# Lost Absolute :(



## nataraj (Feb 25, 2006)

Before leaving on vacation I called Dish to put my account on hold - what they call "pause". Checked with the rep to make sure I will get absolute back when I restart service.

But yesterday when I restarted the service, Absolute was not back on. The rep & the supervisor said they can't add absolute back under any circumstance ....

Is there anyway to get the Absolute back ? Has anyone put their account on pause and got it back ?

Looks like I'd have to now pay $30 more every month trying to save a few bucks. :nono2:

Or I've to move to Directv - which may not be such a bad idea ....


----------



## Jim5506 (Jun 7, 2004)

CSR does not have HD Absolute on their screen, but it can be done by executive level personnel, bump it up the ladder, maybe to ceo at echostar.com.

Don't give up it CAN be done, but it will not be easy.


----------



## gqmagtutgic (Jul 13, 2003)

How long were you "paused"?


----------



## coldsteel (Mar 29, 2007)

Does not matter.

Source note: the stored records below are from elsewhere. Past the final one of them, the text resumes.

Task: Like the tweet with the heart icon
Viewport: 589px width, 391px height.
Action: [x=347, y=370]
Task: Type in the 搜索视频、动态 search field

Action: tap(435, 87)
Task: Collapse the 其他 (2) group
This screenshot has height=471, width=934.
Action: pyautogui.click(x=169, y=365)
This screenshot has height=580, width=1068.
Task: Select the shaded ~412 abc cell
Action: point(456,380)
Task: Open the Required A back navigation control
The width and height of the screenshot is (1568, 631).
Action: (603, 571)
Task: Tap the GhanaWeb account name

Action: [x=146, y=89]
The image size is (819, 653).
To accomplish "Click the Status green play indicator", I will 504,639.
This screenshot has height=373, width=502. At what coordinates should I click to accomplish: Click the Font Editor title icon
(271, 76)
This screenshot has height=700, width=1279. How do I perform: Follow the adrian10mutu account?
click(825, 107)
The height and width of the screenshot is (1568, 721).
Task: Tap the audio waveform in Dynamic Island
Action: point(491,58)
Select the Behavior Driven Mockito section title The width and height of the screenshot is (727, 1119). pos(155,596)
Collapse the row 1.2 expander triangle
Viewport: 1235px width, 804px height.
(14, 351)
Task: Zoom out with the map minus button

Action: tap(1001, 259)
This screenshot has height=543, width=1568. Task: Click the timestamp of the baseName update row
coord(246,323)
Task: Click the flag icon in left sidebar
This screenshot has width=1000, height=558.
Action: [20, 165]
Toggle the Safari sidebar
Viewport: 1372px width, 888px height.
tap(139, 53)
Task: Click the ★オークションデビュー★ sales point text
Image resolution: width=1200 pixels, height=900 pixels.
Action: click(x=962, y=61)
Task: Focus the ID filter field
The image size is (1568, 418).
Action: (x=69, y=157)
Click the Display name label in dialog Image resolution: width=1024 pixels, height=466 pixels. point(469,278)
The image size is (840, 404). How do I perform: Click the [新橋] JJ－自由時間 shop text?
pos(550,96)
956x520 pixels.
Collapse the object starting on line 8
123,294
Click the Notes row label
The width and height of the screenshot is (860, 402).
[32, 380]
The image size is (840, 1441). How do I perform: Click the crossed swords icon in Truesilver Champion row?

It wass grandfathered and now lost.


----------



## CCarncross (Jul 19, 2005)

Putting your acct on hold(or suspending service) should not change your packages. How exactly did you put your acct on hold? It doesnt sound like it was done the right way.


----------



## calgary2800 (Aug 27, 2006)

It happened to me more than a year ago, the CSR has to have a upper mgt person do it. Though it takes some luck and the getting the right person right time. 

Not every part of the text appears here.